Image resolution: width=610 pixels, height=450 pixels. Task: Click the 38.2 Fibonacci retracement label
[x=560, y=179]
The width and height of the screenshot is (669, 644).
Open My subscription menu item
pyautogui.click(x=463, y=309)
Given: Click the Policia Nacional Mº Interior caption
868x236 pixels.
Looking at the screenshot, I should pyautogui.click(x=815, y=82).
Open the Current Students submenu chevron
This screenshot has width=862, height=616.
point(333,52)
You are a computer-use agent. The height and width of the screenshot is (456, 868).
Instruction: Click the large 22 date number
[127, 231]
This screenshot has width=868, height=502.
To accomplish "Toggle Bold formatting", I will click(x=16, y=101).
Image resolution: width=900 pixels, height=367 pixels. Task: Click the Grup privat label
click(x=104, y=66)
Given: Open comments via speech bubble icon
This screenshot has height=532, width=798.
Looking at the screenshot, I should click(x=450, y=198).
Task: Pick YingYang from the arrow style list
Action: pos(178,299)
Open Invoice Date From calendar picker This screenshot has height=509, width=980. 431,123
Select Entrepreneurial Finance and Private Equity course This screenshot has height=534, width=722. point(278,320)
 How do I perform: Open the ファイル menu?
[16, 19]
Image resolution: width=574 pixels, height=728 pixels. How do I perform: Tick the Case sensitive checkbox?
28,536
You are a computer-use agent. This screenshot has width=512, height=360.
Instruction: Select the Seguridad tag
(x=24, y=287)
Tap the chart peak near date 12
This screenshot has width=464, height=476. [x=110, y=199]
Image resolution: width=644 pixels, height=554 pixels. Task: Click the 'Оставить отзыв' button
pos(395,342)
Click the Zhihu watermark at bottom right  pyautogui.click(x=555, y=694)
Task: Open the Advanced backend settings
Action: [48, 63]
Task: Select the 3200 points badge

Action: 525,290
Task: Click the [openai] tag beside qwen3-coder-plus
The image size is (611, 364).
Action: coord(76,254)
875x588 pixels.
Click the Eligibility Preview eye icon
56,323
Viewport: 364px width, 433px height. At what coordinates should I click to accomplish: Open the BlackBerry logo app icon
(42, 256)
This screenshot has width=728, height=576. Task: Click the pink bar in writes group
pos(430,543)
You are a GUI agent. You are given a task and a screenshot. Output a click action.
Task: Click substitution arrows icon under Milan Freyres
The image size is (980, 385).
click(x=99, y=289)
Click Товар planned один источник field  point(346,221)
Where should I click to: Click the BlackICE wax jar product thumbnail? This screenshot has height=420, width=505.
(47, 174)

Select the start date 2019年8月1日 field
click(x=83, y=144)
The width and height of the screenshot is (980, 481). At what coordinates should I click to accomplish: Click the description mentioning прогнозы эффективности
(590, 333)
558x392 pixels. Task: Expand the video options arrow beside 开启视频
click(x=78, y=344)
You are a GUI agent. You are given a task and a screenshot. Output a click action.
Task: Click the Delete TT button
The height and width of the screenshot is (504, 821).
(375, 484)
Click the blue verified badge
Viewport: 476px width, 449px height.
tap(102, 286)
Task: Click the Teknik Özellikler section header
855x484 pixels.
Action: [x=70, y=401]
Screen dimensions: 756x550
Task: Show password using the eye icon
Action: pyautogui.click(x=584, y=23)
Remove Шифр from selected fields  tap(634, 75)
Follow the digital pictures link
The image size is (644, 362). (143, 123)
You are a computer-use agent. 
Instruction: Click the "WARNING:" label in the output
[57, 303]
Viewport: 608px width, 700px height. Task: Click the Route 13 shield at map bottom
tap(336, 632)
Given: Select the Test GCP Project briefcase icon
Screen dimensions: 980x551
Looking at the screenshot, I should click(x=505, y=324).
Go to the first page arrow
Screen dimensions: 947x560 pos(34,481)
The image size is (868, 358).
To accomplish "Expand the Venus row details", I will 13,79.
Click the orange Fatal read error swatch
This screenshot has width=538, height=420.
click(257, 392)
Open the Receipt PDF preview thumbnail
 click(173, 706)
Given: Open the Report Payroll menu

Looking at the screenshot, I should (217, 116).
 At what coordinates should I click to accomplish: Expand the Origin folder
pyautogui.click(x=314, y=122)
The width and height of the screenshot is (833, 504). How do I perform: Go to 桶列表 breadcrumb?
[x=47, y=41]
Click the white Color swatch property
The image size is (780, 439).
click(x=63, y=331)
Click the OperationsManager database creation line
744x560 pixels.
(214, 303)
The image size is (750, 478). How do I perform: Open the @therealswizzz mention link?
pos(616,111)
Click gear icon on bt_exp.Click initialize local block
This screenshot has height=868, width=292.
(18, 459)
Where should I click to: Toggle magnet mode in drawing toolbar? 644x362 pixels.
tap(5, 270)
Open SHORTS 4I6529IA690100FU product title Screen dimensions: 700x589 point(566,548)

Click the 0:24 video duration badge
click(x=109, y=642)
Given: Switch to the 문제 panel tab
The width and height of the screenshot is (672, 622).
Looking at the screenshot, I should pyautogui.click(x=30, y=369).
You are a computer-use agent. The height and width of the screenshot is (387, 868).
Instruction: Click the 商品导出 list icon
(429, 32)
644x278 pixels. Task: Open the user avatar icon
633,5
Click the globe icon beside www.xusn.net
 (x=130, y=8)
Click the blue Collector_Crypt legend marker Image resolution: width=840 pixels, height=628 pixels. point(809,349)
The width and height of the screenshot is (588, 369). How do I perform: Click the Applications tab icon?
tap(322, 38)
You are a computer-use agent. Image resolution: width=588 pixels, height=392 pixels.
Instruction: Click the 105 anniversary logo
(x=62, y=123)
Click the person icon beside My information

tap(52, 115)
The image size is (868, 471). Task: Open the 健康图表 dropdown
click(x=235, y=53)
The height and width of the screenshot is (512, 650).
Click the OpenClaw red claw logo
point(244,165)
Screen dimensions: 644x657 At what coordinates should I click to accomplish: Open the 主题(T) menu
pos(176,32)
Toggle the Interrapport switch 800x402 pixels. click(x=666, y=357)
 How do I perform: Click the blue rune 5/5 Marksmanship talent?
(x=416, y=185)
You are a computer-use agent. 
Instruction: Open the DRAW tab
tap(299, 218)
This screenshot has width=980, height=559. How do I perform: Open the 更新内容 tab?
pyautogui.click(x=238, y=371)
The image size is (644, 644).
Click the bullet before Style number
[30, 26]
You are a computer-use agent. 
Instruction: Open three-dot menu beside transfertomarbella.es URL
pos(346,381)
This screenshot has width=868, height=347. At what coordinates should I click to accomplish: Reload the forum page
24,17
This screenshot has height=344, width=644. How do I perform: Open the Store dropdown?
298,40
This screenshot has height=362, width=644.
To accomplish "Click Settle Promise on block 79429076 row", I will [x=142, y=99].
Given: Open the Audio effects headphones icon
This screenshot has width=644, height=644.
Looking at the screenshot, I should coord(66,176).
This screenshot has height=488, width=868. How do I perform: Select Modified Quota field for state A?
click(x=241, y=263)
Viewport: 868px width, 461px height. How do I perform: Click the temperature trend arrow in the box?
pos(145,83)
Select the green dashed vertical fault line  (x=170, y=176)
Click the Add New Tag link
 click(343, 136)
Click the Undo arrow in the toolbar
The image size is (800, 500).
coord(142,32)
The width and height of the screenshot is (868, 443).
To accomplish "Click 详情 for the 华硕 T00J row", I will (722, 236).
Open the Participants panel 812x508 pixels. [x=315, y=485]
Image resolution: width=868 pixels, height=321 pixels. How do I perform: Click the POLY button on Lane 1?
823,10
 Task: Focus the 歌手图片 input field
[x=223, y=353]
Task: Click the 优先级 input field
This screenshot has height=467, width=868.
——
**WHAT YOU SHOULD DO:** Write out all of the records above exactly as they appear.

**RESULT FOR THIS EXERCISE:**
Image resolution: width=610 pixels, height=450 pixels. Task: Click the 38.2 Fibonacci retracement label
[x=560, y=179]
The width and height of the screenshot is (669, 644).
Open My subscription menu item
pyautogui.click(x=463, y=309)
Given: Click the Policia Nacional Mº Interior caption
868x236 pixels.
Looking at the screenshot, I should pyautogui.click(x=815, y=82).
Open the Current Students submenu chevron
This screenshot has width=862, height=616.
point(333,52)
You are a computer-use agent. The height and width of the screenshot is (456, 868).
Instruction: Click the large 22 date number
[127, 231]
This screenshot has width=868, height=502.
To accomplish "Toggle Bold formatting", I will click(x=16, y=101).
Image resolution: width=900 pixels, height=367 pixels. Task: Click the Grup privat label
click(x=104, y=66)
Given: Open comments via speech bubble icon
This screenshot has height=532, width=798.
Looking at the screenshot, I should click(x=450, y=198).
Task: Pick YingYang from the arrow style list
Action: pos(178,299)
Open Invoice Date From calendar picker This screenshot has height=509, width=980. 431,123
Select Entrepreneurial Finance and Private Equity course This screenshot has height=534, width=722. point(278,320)
 How do I perform: Open the ファイル menu?
[16, 19]
Image resolution: width=574 pixels, height=728 pixels. How do I perform: Tick the Case sensitive checkbox?
28,536
You are a computer-use agent. This screenshot has width=512, height=360.
Instruction: Select the Seguridad tag
(x=24, y=287)
Tap the chart peak near date 12
This screenshot has width=464, height=476. [x=110, y=199]
Image resolution: width=644 pixels, height=554 pixels. Task: Click the 'Оставить отзыв' button
pos(395,342)
Click the Zhihu watermark at bottom right  pyautogui.click(x=555, y=694)
Task: Open the Advanced backend settings
Action: [48, 63]
Task: Select the 3200 points badge

Action: 525,290
Task: Click the [openai] tag beside qwen3-coder-plus
The image size is (611, 364).
Action: coord(76,254)
875x588 pixels.
Click the Eligibility Preview eye icon
56,323
Viewport: 364px width, 433px height. At what coordinates should I click to accomplish: Open the BlackBerry logo app icon
(42, 256)
This screenshot has width=728, height=576. Task: Click the pink bar in writes group
pos(430,543)
You are a GUI agent. You are given a task and a screenshot. Output a click action.
Task: Click substitution arrows icon under Milan Freyres
The image size is (980, 385).
click(x=99, y=289)
Click Товар planned один источник field  point(346,221)
Where should I click to: Click the BlackICE wax jar product thumbnail? This screenshot has height=420, width=505.
(47, 174)

Select the start date 2019年8月1日 field
click(x=83, y=144)
The width and height of the screenshot is (980, 481). At what coordinates should I click to accomplish: Click the description mentioning прогнозы эффективности
(590, 333)
558x392 pixels. Task: Expand the video options arrow beside 开启视频
click(x=78, y=344)
You are a GUI agent. You are given a task and a screenshot. Output a click action.
Task: Click the Delete TT button
The height and width of the screenshot is (504, 821).
(375, 484)
Click the blue verified badge
Viewport: 476px width, 449px height.
tap(102, 286)
Task: Click the Teknik Özellikler section header
855x484 pixels.
Action: [x=70, y=401]
Screen dimensions: 756x550
Task: Show password using the eye icon
Action: pyautogui.click(x=584, y=23)
Remove Шифр from selected fields  tap(634, 75)
Follow the digital pictures link
The image size is (644, 362). (143, 123)
You are a computer-use agent. 
Instruction: Click the "WARNING:" label in the output
[57, 303]
Viewport: 608px width, 700px height. Task: Click the Route 13 shield at map bottom
tap(336, 632)
Given: Select the Test GCP Project briefcase icon
Screen dimensions: 980x551
Looking at the screenshot, I should click(x=505, y=324).
Go to the first page arrow
Screen dimensions: 947x560 pos(34,481)
The image size is (868, 358).
To accomplish "Expand the Venus row details", I will 13,79.
Click the orange Fatal read error swatch
This screenshot has width=538, height=420.
click(257, 392)
Open the Receipt PDF preview thumbnail
 click(173, 706)
Given: Open the Report Payroll menu

Looking at the screenshot, I should (217, 116).
 At what coordinates should I click to accomplish: Expand the Origin folder
pyautogui.click(x=314, y=122)
The width and height of the screenshot is (833, 504). How do I perform: Go to 桶列表 breadcrumb?
[x=47, y=41]
Click the white Color swatch property
The image size is (780, 439).
click(x=63, y=331)
Click the OperationsManager database creation line
744x560 pixels.
(214, 303)
The image size is (750, 478). How do I perform: Open the @therealswizzz mention link?
pos(616,111)
Click gear icon on bt_exp.Click initialize local block
This screenshot has height=868, width=292.
(18, 459)
Where should I click to: Toggle magnet mode in drawing toolbar? 644x362 pixels.
tap(5, 270)
Open SHORTS 4I6529IA690100FU product title Screen dimensions: 700x589 point(566,548)

Click the 0:24 video duration badge
click(x=109, y=642)
Given: Switch to the 문제 panel tab
The width and height of the screenshot is (672, 622).
Looking at the screenshot, I should pyautogui.click(x=30, y=369).
You are a computer-use agent. The height and width of the screenshot is (387, 868).
Instruction: Click the 商品导出 list icon
(429, 32)
644x278 pixels. Task: Open the user avatar icon
633,5
Click the globe icon beside www.xusn.net
 (x=130, y=8)
Click the blue Collector_Crypt legend marker Image resolution: width=840 pixels, height=628 pixels. point(809,349)
The width and height of the screenshot is (588, 369). How do I perform: Click the Applications tab icon?
tap(322, 38)
You are a computer-use agent. Image resolution: width=588 pixels, height=392 pixels.
Instruction: Click the 105 anniversary logo
(x=62, y=123)
Click the person icon beside My information

tap(52, 115)
The image size is (868, 471). Task: Open the 健康图表 dropdown
click(x=235, y=53)
The height and width of the screenshot is (512, 650).
Click the OpenClaw red claw logo
point(244,165)
Screen dimensions: 644x657 At what coordinates should I click to accomplish: Open the 主题(T) menu
pos(176,32)
Toggle the Interrapport switch 800x402 pixels. click(x=666, y=357)
 How do I perform: Click the blue rune 5/5 Marksmanship talent?
(x=416, y=185)
You are a computer-use agent. 
Instruction: Open the DRAW tab
tap(299, 218)
This screenshot has width=980, height=559. How do I perform: Open the 更新内容 tab?
pyautogui.click(x=238, y=371)
The image size is (644, 644).
Click the bullet before Style number
[30, 26]
You are a computer-use agent. 
Instruction: Open three-dot menu beside transfertomarbella.es URL
pos(346,381)
This screenshot has width=868, height=347. At what coordinates should I click to accomplish: Reload the forum page
24,17
This screenshot has height=344, width=644. How do I perform: Open the Store dropdown?
298,40
This screenshot has height=362, width=644.
To accomplish "Click Settle Promise on block 79429076 row", I will [x=142, y=99].
Given: Open the Audio effects headphones icon
This screenshot has width=644, height=644.
Looking at the screenshot, I should coord(66,176).
This screenshot has height=488, width=868. How do I perform: Select Modified Quota field for state A?
click(x=241, y=263)
Viewport: 868px width, 461px height. How do I perform: Click the temperature trend arrow in the box?
pos(145,83)
Select the green dashed vertical fault line  (x=170, y=176)
Click the Add New Tag link
 click(343, 136)
Click the Undo arrow in the toolbar
The image size is (800, 500).
coord(142,32)
The width and height of the screenshot is (868, 443).
To accomplish "Click 详情 for the 华硕 T00J row", I will (722, 236).
Open the Participants panel 812x508 pixels. [x=315, y=485]
Image resolution: width=868 pixels, height=321 pixels. How do I perform: Click the POLY button on Lane 1?
823,10
 Task: Focus the 歌手图片 input field
[x=223, y=353]
Task: Click the 优先级 input field
This screenshot has height=467, width=868.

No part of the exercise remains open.